42.料理スキル
エスターは何か言いたげにわたしを見たが、わたしが黙っていると、諦めたように荷物を下ろし、鍋などの調理器具を取り出した。
「それでは、簡単に煮込み料理にしましょうか。アカウサギの他、ノキの根と花も採ってきましたので」
「わかった。調理は任せる」
わたしも慌てて言った。
「じゃあ、あの、わたしも何か手伝います」
何もしないでいると、さっきのことを考えてしまいそうだ。とにかく今は、手を動かしたい。

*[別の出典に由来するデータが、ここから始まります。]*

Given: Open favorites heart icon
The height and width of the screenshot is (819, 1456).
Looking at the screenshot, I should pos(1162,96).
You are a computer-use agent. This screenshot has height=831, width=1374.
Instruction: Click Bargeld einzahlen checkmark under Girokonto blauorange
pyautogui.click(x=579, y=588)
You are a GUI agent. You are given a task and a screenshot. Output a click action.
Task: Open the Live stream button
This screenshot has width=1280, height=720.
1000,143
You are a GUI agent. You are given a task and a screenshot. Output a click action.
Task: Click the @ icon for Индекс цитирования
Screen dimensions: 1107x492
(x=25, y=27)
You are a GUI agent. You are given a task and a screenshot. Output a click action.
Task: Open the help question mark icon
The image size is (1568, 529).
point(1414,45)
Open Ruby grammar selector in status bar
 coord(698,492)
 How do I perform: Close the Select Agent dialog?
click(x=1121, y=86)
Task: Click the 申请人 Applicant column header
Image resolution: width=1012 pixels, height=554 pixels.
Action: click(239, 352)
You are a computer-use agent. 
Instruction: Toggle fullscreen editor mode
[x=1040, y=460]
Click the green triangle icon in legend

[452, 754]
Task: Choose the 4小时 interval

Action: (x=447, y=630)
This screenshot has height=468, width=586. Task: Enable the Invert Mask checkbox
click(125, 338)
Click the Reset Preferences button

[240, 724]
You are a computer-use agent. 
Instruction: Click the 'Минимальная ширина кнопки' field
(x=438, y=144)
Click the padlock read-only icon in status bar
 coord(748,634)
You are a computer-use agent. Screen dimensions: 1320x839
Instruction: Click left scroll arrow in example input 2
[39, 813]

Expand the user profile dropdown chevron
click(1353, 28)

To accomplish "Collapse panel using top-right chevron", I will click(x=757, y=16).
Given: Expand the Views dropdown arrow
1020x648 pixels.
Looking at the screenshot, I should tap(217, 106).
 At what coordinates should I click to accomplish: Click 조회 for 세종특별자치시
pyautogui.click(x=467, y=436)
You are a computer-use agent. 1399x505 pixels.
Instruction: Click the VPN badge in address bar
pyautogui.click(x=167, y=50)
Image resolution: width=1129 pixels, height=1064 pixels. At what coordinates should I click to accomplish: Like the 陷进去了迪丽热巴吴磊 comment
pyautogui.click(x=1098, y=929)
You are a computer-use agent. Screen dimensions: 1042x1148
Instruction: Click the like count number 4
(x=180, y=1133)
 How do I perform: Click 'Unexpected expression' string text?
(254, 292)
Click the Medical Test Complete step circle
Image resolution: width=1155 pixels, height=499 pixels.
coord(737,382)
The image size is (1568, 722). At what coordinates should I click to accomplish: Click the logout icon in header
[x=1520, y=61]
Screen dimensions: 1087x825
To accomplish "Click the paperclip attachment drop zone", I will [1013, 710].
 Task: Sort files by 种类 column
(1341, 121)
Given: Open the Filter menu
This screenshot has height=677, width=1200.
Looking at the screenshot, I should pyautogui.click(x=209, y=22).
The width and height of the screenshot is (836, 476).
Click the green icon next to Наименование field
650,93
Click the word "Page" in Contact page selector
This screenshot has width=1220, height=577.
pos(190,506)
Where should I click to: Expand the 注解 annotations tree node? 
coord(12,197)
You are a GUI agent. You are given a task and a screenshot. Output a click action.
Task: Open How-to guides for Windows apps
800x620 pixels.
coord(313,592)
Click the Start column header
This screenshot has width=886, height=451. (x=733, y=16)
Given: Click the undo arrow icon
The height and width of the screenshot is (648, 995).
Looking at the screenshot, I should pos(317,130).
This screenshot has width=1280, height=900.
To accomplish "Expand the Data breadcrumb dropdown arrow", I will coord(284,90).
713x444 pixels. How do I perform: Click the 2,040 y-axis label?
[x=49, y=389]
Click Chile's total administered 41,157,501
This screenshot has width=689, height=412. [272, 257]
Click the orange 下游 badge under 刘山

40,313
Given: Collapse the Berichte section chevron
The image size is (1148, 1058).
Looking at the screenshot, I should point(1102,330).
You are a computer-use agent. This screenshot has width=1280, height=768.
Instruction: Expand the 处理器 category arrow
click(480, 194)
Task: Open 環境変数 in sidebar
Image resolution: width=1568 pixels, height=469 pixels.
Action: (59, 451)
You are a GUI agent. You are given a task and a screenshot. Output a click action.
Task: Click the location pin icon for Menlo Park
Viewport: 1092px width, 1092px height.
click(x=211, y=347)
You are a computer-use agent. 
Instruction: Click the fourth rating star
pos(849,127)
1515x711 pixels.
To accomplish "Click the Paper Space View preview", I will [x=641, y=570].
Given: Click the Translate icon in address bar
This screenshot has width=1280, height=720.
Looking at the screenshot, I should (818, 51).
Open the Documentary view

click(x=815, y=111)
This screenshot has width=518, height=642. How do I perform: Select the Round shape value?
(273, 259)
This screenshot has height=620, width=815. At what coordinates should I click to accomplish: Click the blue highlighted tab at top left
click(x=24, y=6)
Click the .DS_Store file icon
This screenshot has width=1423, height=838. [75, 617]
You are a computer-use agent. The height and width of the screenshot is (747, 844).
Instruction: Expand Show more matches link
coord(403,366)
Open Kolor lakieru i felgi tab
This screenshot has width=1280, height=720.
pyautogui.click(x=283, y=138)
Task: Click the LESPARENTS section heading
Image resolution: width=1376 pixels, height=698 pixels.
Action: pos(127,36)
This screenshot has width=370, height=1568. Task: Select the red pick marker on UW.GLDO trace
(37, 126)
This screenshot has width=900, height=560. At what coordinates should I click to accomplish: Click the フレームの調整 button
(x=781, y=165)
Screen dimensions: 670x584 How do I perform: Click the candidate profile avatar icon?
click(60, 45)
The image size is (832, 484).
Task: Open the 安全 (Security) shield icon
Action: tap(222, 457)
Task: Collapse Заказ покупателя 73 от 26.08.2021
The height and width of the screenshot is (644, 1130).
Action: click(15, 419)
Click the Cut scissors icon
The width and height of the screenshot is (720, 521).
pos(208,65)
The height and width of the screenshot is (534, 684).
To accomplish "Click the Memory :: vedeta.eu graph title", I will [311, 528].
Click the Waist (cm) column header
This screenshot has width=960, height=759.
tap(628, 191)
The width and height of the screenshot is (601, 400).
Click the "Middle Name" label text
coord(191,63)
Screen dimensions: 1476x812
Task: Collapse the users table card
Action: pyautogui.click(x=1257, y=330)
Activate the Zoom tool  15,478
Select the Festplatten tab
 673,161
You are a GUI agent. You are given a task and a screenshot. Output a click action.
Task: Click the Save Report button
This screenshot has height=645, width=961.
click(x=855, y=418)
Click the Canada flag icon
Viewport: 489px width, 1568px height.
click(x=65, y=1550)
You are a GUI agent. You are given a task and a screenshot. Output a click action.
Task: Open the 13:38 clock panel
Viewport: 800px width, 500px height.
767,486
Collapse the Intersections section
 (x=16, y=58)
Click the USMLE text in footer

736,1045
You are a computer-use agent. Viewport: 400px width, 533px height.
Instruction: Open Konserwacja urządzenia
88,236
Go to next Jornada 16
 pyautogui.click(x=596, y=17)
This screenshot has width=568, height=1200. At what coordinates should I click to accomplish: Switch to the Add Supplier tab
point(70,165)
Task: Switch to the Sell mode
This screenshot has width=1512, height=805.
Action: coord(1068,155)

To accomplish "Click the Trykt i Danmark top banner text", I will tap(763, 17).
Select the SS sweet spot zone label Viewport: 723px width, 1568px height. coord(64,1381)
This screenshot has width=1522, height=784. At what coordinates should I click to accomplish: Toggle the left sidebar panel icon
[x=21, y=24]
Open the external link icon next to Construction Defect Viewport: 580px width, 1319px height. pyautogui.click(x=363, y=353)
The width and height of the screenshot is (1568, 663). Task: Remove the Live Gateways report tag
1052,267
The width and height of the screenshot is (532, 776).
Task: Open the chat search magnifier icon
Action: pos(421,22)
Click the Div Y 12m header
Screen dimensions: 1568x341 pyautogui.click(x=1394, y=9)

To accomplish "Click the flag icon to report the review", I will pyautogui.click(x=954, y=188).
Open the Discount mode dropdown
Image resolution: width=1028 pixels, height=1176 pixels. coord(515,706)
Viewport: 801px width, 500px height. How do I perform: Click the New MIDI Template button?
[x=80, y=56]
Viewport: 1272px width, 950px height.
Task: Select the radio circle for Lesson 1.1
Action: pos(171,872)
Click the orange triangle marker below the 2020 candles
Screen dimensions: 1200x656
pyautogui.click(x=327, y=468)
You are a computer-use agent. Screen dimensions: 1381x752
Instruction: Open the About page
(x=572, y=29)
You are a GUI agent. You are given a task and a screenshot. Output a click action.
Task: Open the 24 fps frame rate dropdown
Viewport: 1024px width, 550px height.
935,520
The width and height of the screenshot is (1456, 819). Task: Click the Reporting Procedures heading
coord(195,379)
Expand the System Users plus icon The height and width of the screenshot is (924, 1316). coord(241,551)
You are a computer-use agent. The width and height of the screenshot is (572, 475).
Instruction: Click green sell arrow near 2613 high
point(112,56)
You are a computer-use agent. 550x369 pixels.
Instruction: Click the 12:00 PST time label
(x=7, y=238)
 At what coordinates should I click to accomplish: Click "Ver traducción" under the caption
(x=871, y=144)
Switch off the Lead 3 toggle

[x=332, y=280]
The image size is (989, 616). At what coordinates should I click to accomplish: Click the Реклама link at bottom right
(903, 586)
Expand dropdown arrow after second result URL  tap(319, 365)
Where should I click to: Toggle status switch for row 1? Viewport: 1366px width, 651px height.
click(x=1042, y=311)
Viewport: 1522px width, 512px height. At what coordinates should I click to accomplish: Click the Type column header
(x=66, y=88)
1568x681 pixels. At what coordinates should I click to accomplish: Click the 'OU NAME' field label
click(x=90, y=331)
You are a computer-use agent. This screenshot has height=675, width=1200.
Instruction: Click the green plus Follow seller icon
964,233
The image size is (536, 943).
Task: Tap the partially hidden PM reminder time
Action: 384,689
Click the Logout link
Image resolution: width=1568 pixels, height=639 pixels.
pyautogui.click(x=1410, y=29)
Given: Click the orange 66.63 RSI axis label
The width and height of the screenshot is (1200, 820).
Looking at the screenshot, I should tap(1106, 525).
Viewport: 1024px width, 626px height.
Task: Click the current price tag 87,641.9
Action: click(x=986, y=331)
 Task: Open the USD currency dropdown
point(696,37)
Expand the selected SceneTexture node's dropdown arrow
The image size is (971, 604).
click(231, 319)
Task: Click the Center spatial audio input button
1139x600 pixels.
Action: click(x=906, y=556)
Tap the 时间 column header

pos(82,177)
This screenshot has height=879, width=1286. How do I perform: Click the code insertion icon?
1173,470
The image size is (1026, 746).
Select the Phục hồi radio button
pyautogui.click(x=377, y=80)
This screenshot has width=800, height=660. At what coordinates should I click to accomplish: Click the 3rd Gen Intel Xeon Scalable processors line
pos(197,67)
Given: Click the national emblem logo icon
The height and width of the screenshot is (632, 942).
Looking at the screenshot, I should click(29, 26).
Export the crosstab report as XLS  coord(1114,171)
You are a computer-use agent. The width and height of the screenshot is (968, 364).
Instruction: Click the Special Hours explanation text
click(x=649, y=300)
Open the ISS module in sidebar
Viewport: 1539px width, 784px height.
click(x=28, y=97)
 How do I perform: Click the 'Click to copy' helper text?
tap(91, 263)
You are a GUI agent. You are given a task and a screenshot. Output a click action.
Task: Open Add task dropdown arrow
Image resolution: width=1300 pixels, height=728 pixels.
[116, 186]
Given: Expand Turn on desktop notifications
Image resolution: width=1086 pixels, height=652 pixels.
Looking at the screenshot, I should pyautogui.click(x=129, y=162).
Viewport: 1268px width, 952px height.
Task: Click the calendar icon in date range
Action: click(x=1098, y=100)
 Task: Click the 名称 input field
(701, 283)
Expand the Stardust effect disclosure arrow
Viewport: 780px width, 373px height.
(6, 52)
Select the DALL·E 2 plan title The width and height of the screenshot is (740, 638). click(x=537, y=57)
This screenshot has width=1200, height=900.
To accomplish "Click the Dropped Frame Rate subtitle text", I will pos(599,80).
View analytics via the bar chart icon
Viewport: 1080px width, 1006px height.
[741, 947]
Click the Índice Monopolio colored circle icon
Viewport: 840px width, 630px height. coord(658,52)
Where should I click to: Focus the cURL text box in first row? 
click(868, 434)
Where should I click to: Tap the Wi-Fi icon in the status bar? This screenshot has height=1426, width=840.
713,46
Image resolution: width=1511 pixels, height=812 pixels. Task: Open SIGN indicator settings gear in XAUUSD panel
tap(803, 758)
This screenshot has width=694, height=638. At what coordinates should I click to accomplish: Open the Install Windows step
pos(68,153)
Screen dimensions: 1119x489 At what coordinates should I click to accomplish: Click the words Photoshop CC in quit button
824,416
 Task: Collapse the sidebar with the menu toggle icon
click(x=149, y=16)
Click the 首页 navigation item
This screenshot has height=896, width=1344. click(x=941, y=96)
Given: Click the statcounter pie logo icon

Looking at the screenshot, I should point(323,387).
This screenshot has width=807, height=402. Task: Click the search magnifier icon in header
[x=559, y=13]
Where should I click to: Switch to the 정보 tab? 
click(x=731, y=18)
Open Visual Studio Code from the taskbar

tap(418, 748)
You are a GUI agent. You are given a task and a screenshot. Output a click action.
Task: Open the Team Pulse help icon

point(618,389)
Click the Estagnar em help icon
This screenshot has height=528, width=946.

「では、ノキの皮を剥いて、適当な大きさに切っていただけますか?」
エスターの言葉に、わたしはうっと怯んだ。
でたよ、「適当」!
料理上手な人には、何故かこれだけですべて通じる。わたしはそうはいかないが。そうか、エスターは通じる側の人だったのか……。
「て、適当って……、どのくらいの大きさ?」
「本当に適当でかまいませんよ。食べやすい大きさで」
エスターはわたしの表情を見て、言い直した。
「一口大でお願いします」
う、うん……、一口か、一口。わたしの一口でいいのかな。それともエスター、ラインハルト、どれだ。
わたしはテニスラケットを一振りし、勢いよく噴き出る水でノキの根と花を洗った。
ノキの根は、サトイモによく似た球根だった。花は白く、菊に似た形をしている。
わたしは荷物袋からナイフを取り出し、おっかなびっくりノキの皮を剝き始めた。
「……ユリ、おまえ、元の世界では料理をしたことがなかったのか?」
ラインハルトの失礼な物言いに、わたしは唇を噛みしめた。
一人暮らしだし、一応努力はしてました!
でも、わたしの世界のコンビニ食やレトルトは偉大だから! 自炊のマズい料理より、よほど栄養バランスもとれているし、もちろん美味しい。疲れて料理する気になれない日だってあるし。そういう時に、レトルトという文明の恩恵にあずかって、何の問題があろうか。……わかってます、どうせわたしは料理が下手ですよ。
わたしが皮むきにもたもたしている間に、エスターはアカウサギの処理を手早く済ませ、肉を切り分けて鍋の中に放り込んだ。
エスターに促され、わたしも不揃いな大きさのノキを鍋に入れた。
「花は最後に入れますので、そこに置いておいて下さい」
調味料や香草などを次々と躊躇なく鍋に入れるエスターに、わたしは尊敬の眼差しを向けた。
エスター、すごい。
なんか手馴れてるし、料理上手な人特有の手際の良さを感じる。
しばらく煮込むと、鍋からはいい匂いが漂いはじめた。そろそろ食べ頃なんじゃないかと思ったら、エスターがさっとノキの花を鍋に入れ、ひと煮立ちさせた。
「ユリ様、ラインハルト様、どうぞ」
器に盛った煮込み料理を手渡される。
顔を近づけて驚いた。白かったノキの花が、鮮やかな赤い色に変わっていたからだ。
「エスター、花の色が変わってる!」
ああ、とエスターは小さく笑って言った。
「ノキの花は、熱を加えると色が変わるのです。長時間加熱すると色も香りも飛んでしまうので、料理の最後に加えることが多いですね」
へー。感心していると、ラインハルトも言った。
「ノキは、元々ただの野草だったようだが、魔の森に応化した結果、様々な効能を持つようになった。体を温め、免疫機能を向上させる。まあ、薬草の一種だな」
なるほどー。
感心しながら煮込み料理を味わった。
アカウサギの肉は柔らかく、不格好に切られたノキの根にもちゃんと火が通っている。ノキの花のちょっとスパイシーな風味が、クセになる美味しさだ。
「エスター、料理上手なんですね! すごいです!」
わたしは心の底からエスターを尊敬して言った。
具材も調味料も限られた中で、火加減だって薪の火を調節しながら作ったというのに、わたしの自炊料理など足元にも及ばぬ美味しさだ。エスターの料理スキル、神。
わたしの尊敬の眼差しを受けて、エスターは面映ゆそうに微笑んだ。
「魔獣討伐で、野外での調理には慣れておりますから」
それを言ったら、わたしだって一人暮らしの自炊で、料理上手になっててもいいはずなんですけど……。
料理も才能の一種だと思う。腕っぷしだけじゃなくて料理にも長けているとか、尊敬しかない。
ラインハルトもノキについてさらっと蘊蓄を披露してたし、何気にこの二人、わたしなんかよりよっぽど生活能力が高いのかもしれない……。